This post was originally written by Peter DeCraene, a 2021-22 Albert Einstein Distinguished Educator Fellow at the Library of Congress for the Teaching with the Library of Congress blog. We are grateful to him and our colleagues on the Teaching with Primary Sources team for the chance to cross-post and share his thoughts and ideas with our Signal readers!
“Data-driven decision making” is one of those buzz-phrases often heard in recent years, and it seems to carry with it the belief that data is objective and leads to the best decisions. However, data is a primary source that requires close analysis and questioning. Recently, I’ve been exploring datasets as primary sources with Eileen Jakeway Manchester, in the Library’s Digital Innovation Division, and while that experience with a particular dataset was interesting, it also opened up a host of other questions for me. To begin with, these “born digital” primary sources require a better understanding of how they are created and a new set of tools for digging in and understanding them.
Aside from the technical questions about being able to look at a dataset – which might be stored in a variety of different formats – I wondered what we could do once we have access to it. So I started with something familiar, the Library’s Primary Source Analysis Tool. The Analysis Tool’s questions prompt students to make observations, reflect on what they observe, and generate questions about a primary source. Similarly, when working with a dataset, we can take some time to observe what’s in the dataset, reflect on its purpose and importance, and question the kinds of information to be gleaned from it. Eileen and I came up with some additional questions specific to looking at data to prompt student discussion when exploring these items:
- If there is a README or description page for the dataset, what information does it provide?
- How is the information in the dataset organized?
- What relationships might there be between different parts of the dataset?
- What could the dataset be used for?
As an example, consider the item, “Dataset from Rosa Parks Papers,” which is part of the Library’s Selected Datasets online collection. The Rosa Parks dataset contains volunteer-created, full-text transcriptions of Parks’ papers. This example has a short download time and consists of files that can be opened and explored with common software (which is not true of all of the Selected Datasets). The simplicity provides an opportunity for students to focus on learning to analyze a dataset without a heavy focus on historical background or math and computer science knowledge.
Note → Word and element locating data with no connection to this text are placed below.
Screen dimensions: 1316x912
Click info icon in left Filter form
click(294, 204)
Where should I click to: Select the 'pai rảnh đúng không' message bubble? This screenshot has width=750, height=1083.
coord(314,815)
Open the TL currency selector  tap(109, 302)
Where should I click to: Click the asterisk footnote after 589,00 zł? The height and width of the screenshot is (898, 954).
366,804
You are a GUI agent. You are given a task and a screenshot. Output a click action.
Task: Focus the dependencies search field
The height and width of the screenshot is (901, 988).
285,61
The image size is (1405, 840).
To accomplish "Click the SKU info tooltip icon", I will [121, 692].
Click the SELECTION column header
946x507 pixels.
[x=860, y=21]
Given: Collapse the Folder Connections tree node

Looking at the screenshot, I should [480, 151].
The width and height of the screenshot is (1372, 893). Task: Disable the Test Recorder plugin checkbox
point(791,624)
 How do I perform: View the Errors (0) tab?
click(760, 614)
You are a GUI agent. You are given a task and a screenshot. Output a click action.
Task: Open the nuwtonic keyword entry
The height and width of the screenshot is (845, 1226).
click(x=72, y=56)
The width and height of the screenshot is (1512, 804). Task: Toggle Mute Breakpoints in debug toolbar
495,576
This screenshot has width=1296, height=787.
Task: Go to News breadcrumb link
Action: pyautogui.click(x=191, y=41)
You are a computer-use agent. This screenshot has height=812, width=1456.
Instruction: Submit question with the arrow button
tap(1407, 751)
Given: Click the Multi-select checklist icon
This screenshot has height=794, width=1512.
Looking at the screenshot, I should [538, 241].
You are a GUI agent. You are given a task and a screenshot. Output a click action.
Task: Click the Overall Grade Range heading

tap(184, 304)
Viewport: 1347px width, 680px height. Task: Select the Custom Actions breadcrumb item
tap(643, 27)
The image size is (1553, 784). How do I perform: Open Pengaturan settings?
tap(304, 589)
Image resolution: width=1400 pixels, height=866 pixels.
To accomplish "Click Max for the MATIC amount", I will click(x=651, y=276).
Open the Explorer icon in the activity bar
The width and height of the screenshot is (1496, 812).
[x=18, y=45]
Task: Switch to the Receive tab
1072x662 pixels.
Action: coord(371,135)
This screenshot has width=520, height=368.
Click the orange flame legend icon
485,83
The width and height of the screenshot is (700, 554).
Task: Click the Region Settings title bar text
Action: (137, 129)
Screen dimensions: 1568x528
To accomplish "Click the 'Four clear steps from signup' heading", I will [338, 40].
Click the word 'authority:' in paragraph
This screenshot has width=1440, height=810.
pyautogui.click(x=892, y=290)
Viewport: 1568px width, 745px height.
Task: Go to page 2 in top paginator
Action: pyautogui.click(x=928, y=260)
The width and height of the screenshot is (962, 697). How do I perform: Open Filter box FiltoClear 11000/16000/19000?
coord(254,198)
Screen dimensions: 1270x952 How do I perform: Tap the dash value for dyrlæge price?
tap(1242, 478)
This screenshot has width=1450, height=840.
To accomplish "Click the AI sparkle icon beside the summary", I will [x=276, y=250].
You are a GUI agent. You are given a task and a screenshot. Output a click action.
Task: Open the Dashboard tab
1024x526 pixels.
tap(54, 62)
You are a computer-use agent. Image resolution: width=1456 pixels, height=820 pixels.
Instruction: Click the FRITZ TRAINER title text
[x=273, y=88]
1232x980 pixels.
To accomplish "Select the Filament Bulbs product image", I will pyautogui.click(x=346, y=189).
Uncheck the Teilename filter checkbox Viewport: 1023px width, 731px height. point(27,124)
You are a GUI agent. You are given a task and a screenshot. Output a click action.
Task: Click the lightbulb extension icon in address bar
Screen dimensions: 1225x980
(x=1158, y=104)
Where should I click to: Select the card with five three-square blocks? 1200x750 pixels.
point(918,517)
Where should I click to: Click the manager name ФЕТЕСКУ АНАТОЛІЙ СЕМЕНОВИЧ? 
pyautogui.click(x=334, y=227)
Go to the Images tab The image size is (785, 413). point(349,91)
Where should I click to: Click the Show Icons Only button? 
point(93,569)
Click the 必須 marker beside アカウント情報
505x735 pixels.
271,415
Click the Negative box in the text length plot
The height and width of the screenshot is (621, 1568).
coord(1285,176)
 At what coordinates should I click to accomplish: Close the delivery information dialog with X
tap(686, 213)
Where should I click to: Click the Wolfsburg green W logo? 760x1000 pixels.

Downloading and unzipping the dataset will yield two files to look at: a README file in text format, and a .csv (comma separated values) file that can be opened using widely available spreadsheet software. Present students with a spreadsheet version of the data file first. (This is similar to the strategy of showing a primary source photograph without providing any context to encourage close observation.) Encourage them to observe, reflect on, and question the spreadsheet. Ask questions to prompt conversation as needed:
- What might the column headings mean, and what kind of information is stored in each column?
- Several columns all appear to have one entry repeated over and over. Does that value repeat throughout the entire column? Why might this happen?
- Do any of the columns appear to be related to one another?
- What do the URLs in the seventh column link to?
- What appears to be the purpose of this spreadsheet?
Next, ask students to look at the README file to provide some context to the data. Encourage them to revise their observations with the new information provided, and reflect on the purpose of the data. Why was this dataset created? How might it be used? What questions come to mind about the dataset?
The Rosa Parks Papers by themselves present a very personal view of a civil rights icon. The dataset built from the papers provides a glimpse at the organization and transcription strategies of the Library, as well as a collection of transcribed papers in one file. Additionally, the spreadsheet itself gives students the opportunity to learn or practice skills with this type of file, such as formatting, filtering, finding, and sorting. Analyzing the spreadsheet and README files together will stretch students’ analysis skills into a new and growing set of born-digital primary sources that document human thinking.
We will be looking at the challenges and opportunities that arise when considering datasets as primary sources in future blog posts. If you’ve already explored items like this, let us know about your observations, reflections, and questions!